La prosecuzione oltre il termine pattuito, motivata da una diversa ragione sostitutiva, è legittima.
Nota a Cass. 26 luglio 2018, n. 19860
Francesco Belmonte
“Nel caso di assunzione a termine per sostituire un lavoratore assente con diritto alla conservazione del posto di lavoro è legittima la fissazione di un termine determinato con riferimento ad una data di rientro del lavoratore sostituito non prefissata (termine ‘incertus quando’) ed è assolutamente indifferente che nel corso del periodo di sostituzione muti la ragione dell’assenza del sostituito, purché costui non rientri in servizio e sempreché anche per la nuova causale sia consentita la stipulazione del contratto a termine” (la proroga dell’assenza dovrà, ad es., contenere, quale causale, quella della sostituzione per ferie e non per maternità).
Così, si è pronunciata la Corte di Cassazione (26 luglio 2018, n. 19860, in conformità a Cass. 16 maggio 2016, n. 10009; Cass. n. 12098/1999; e Cass. n. 625/1998) con riferimento ad un contratto stipulato nella vigenza del D.LGS. n. 368/2001, ma che torna d’attualità in seguito alla reintroduzione, ad opera del c.d. Decreto dignità, delle “causali” legittimanti la conclusione di un contratto a tempo determinato.
Come noto, infatti, il contratto a termine è attualmente disciplinato dagli artt. 19-29, D.LGS. 15 giugno 2015, n. 81/2015, come mod. dal D.L. 12 luglio 2018, n. 87, conv. dalla L. 9 agosto 2018, n. 96.
Nello specifico, la legge prevede, in via generale, che la durata del contratto di lavoro a tempo determinato non possa superare i 12 mesi. In tal caso il contratto è “acausale”, nel senso che il datore di lavoro non deve addurre specifiche ragioni per ricorrere al rapporto di lavoro a termine (art. 19, co.1).
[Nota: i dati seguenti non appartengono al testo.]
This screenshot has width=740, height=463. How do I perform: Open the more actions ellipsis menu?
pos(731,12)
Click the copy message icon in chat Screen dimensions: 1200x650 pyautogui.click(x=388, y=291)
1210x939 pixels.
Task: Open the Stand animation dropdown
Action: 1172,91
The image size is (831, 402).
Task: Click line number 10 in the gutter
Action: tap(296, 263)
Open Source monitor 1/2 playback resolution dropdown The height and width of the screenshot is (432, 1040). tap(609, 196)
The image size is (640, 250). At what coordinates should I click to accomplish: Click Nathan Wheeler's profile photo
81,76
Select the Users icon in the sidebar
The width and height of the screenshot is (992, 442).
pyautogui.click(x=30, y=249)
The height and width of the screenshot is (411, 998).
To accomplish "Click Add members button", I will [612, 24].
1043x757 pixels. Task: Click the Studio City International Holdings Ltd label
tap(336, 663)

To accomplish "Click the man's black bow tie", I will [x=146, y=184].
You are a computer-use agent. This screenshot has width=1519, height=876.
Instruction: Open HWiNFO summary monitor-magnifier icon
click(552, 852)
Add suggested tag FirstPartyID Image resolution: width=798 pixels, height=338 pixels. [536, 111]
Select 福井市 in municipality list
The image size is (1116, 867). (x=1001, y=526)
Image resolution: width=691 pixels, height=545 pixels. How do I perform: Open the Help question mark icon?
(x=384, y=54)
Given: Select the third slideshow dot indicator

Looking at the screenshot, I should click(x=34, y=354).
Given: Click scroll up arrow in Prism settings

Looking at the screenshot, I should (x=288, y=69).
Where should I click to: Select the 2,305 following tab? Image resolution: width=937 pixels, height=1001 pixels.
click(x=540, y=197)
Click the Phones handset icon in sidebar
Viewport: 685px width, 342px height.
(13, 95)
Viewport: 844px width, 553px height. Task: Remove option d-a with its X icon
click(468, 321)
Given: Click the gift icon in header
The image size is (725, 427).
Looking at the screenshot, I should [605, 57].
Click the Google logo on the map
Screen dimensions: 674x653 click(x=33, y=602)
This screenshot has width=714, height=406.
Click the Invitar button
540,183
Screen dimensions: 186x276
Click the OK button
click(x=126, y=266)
Il contratto a termine, però, può anche essere stipulato per una durata superiore ai 12 mesi, ma comunque non eccedente i 24 mesi (intesi anche in sommatoria con precedenti contratti riferibili allo stesso datore ed a mansioni espletate nel livello della stessa categoria legale di inquadramento), purché ricorra “almeno una” delle seguenti esigenze (ex art. 19, co.1, D.LGS. n. 81/2015, come mod. dal c.d. Decreto dignità ( D.L. n. 87/2018, conv. dalla L. n. 96/2018):
1) “temporanee e oggettive, estranee all’ordinaria attività”;
2) sostitutive;
3) “connesse a incrementi temporanei, significativi e non programmabili, dell’attività ordinaria” (tre condizioni, queste, che si devono verificare congiuntamente; si pensi ai picchi di attività).
Fanno eccezione: a) il contratto a tempo determinato dei dirigenti, che possono concludere contratti aventi una durata, non superabile, di 5 anni (salvo il diritto del dirigente di recedere ai sensi dell’art. 2118 c.c., dopo un triennio), e sono esclusi dal campo di applicazione della disciplina del contratto a termine (ex art. 29, co. 2); ed i contratti stagionali che possono essere rinnovati o prorogati anche in assenza delle ragioni giustificatrici (ex art. 21, co. 01, D.LGS. n. 81/2015).
Il limite di 24 mesi è elevabile o riducibile ad opera dei ccnl, anche aziendali o territoriali.
Qualora, malgrado l’assenza delle esigenze di cui sopra (co.1), venga stipulato un contratto a termine di durata superiore a 12 mesi, “il contratto si trasforma in contratto a tempo indeterminato dalla data di superamento del termine di dodici mesi” (art. 19, co.1-bis, D.LGS. n. 81/2015 ).
Un ulteriore contratto a tempo determinato (dopo i 24 mesi) può essere stipulato: a) presso la sede “protetta” dell’Ispettorato del lavoro, competente per territorio (ITL) (La Legge dice: “presso la direzione territoriale del lavoro competente per territorio”); b) fra gli stessi soggetti (la norma non parla di “stesse mansioni”); c) e con una durata massima di 12 mesi (o del diverso limite stabilito dai ccnl) (art. 19, co. 3).